+++ Data for review

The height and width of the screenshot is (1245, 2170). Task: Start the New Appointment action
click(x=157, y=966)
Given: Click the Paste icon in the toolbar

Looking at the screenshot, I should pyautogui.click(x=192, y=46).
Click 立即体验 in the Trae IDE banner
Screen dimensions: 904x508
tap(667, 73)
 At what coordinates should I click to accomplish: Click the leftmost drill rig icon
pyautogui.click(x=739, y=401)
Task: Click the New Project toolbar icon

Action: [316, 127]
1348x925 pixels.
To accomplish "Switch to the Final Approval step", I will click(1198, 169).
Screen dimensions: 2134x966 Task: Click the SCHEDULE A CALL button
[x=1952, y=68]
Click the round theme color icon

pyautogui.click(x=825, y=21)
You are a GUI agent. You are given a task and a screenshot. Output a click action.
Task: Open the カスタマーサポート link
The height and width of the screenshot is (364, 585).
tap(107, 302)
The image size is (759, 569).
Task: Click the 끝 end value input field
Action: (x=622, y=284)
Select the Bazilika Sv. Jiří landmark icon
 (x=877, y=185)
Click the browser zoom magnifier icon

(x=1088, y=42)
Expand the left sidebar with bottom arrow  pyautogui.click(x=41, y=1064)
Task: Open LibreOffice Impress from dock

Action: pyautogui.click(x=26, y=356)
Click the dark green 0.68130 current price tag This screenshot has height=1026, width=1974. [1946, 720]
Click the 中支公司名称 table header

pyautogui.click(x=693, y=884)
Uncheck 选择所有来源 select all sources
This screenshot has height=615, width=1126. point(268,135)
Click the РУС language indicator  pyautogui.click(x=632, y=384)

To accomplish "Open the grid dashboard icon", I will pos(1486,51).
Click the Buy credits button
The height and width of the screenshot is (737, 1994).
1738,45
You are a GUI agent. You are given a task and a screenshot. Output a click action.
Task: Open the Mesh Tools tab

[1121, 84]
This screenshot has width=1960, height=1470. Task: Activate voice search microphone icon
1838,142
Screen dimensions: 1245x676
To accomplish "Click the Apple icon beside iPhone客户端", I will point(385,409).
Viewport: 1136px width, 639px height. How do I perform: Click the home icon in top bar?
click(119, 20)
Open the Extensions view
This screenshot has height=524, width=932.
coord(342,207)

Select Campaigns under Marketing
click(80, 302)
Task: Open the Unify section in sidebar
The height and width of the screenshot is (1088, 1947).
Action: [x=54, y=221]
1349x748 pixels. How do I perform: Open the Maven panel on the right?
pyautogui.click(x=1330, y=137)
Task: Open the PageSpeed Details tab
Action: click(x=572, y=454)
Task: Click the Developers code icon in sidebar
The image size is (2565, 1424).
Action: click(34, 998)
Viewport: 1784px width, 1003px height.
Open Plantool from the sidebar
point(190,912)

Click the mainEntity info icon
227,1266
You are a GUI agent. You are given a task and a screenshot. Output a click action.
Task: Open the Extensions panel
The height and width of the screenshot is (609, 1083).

++++++

There is a run of lines above from the one with "1348x925 pixels." to the one with "Screen dimensions: 1245x676"; print exactly that run, both ends included, and nothing else.

1348x925 pixels.
To accomplish "Switch to the Final Approval step", I will click(1198, 169).
Screen dimensions: 2134x966 Task: Click the SCHEDULE A CALL button
[x=1952, y=68]
Click the round theme color icon

pyautogui.click(x=825, y=21)
You are a GUI agent. You are given a task and a screenshot. Output a click action.
Task: Open the カスタマーサポート link
The height and width of the screenshot is (364, 585).
tap(107, 302)
The image size is (759, 569).
Task: Click the 끝 end value input field
Action: (x=622, y=284)
Select the Bazilika Sv. Jiří landmark icon
 (x=877, y=185)
Click the browser zoom magnifier icon

(x=1088, y=42)
Expand the left sidebar with bottom arrow  pyautogui.click(x=41, y=1064)
Task: Open LibreOffice Impress from dock

Action: pyautogui.click(x=26, y=356)
Click the dark green 0.68130 current price tag This screenshot has height=1026, width=1974. [1946, 720]
Click the 中支公司名称 table header

pyautogui.click(x=693, y=884)
Uncheck 选择所有来源 select all sources
This screenshot has height=615, width=1126. point(268,135)
Click the РУС language indicator  pyautogui.click(x=632, y=384)

To accomplish "Open the grid dashboard icon", I will pos(1486,51).
Click the Buy credits button
The height and width of the screenshot is (737, 1994).
1738,45
You are a GUI agent. You are given a task and a screenshot. Output a click action.
Task: Open the Mesh Tools tab

[1121, 84]
This screenshot has width=1960, height=1470. Task: Activate voice search microphone icon
1838,142
Screen dimensions: 1245x676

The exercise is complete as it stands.